54 thoughts on “The Spanish Princess Recap: Episode 8

  1. I facepalmed so hard when I saw them hanging Oviedo. Like… did no one stop and say, hey, maybe we shouldn’t show a black man being HANGED in 2019.
    Anyway, yeah, the Dudley executed was Robert Dudley’s grandfather Edmund, which did actually happen. But I refuse to give them credit when their main premise (Catherine sleeping with Arthur) means Henry was RIGHT during The Great Matter, and yet they still claim this to be a feminist show!

    1. Yes, the whole thing with Dudley is historically accurate… Except for that thing where Margaret Beaufort got him executed, ASAP (in the real world, he was executed like a year after being imprisoned), and without trial at that. They are really looking for every excuse to demonize that poor woman, aren’t they?!

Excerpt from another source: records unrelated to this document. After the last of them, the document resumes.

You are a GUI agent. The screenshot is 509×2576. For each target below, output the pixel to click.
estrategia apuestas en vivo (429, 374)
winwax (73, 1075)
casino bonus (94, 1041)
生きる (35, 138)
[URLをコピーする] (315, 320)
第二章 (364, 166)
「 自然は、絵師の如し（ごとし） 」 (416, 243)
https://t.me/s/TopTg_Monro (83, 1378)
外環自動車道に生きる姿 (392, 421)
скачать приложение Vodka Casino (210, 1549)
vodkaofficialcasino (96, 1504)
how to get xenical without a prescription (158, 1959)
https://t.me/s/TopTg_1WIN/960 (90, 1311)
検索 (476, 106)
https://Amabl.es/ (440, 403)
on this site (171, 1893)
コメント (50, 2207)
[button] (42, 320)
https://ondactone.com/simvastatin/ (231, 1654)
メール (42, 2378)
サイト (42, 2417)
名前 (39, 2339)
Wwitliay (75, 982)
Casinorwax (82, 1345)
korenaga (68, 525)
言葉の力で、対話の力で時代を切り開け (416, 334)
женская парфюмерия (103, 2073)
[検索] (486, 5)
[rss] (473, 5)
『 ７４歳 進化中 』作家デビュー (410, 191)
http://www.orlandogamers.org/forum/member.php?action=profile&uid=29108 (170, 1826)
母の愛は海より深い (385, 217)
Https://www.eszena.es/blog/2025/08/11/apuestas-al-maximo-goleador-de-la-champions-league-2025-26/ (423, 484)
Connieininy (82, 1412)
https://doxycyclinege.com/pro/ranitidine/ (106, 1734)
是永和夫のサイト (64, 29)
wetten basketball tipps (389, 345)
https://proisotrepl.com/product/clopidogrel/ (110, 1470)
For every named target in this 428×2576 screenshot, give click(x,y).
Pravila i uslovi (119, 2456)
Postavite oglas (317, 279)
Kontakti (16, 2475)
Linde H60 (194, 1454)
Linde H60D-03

      1. I mean, they make this entire series seem like it happened over the course of a year, it’s kind of ridiculous. And she’s also the last character who’s been there from the beginning, unless you count “Maggie” who was a baby in The White Queen. What will we do without a Margaret Beaufort to chew scenery? It’d be like having Reign without Megan Follows!

      2. IKR? They always wreak horrible revenge on Margaret Beaufort at some point. Wonder who is going to be the horrible “feminist” next season now she’s dead? :P

        1. I suspect it might be Anne Boleyn, assuming she isn’t reduced to awful-incest-having-witchy-alpha-bitch.
          …..
          I just jinxed it, didn’t I?

          1. I don’t know if the writer wants to get into The Other Boleyn Girl years or not. I guess we’ll see. Starz may renewe the damn thing for another season just to get in Anne Boleyn.

            1. Nah. It’ll be Maggie Pole – the title screen DOES say that it is taken from “The Constant Princess” and “The King’s Curse” in which Maggie plays a big role. Evidently, judging from the series, they have gone with the whole Anne Boleyn being born in 1501 for the series, so she won’t play a role until the last few episodes…

        2. Next season the big bad will be Bessie Blount, The Man Eater who will try and come between true love.

            1. My guess is season 2 ends up covering a huge amount of time, in the same vein as The White Queen. They could progressively age up Anne over a handful of episodes. Alternately, the groundwork is laid for them to give us Philandering Harry, so I’d look for an aged-up Mary Boleyn before they go to Anne.

              1. They have said they want to “conclude” Catherine’s story, which would mean going to 1536… so year, presumably season 2 is going to cover a 27 year gap and they’ll just use make-up to age the characters.

            2. It depends on what sources you go for with Bessie. Sources differ between Bessie’s birth; some sources say 1498 and that she was 21 at the time of Henry Fitzroy’s birth and that she was 16 when the affair began in 1514. Other sources say she was born in 1500 or 1502 and was between 14 and 12 when the affair began. So for Bessie, it depends on which age they go with, really…

              1. I’m guessing she was older. Henry in general seemed to go for more mature girls; Katherine Howard being the exception.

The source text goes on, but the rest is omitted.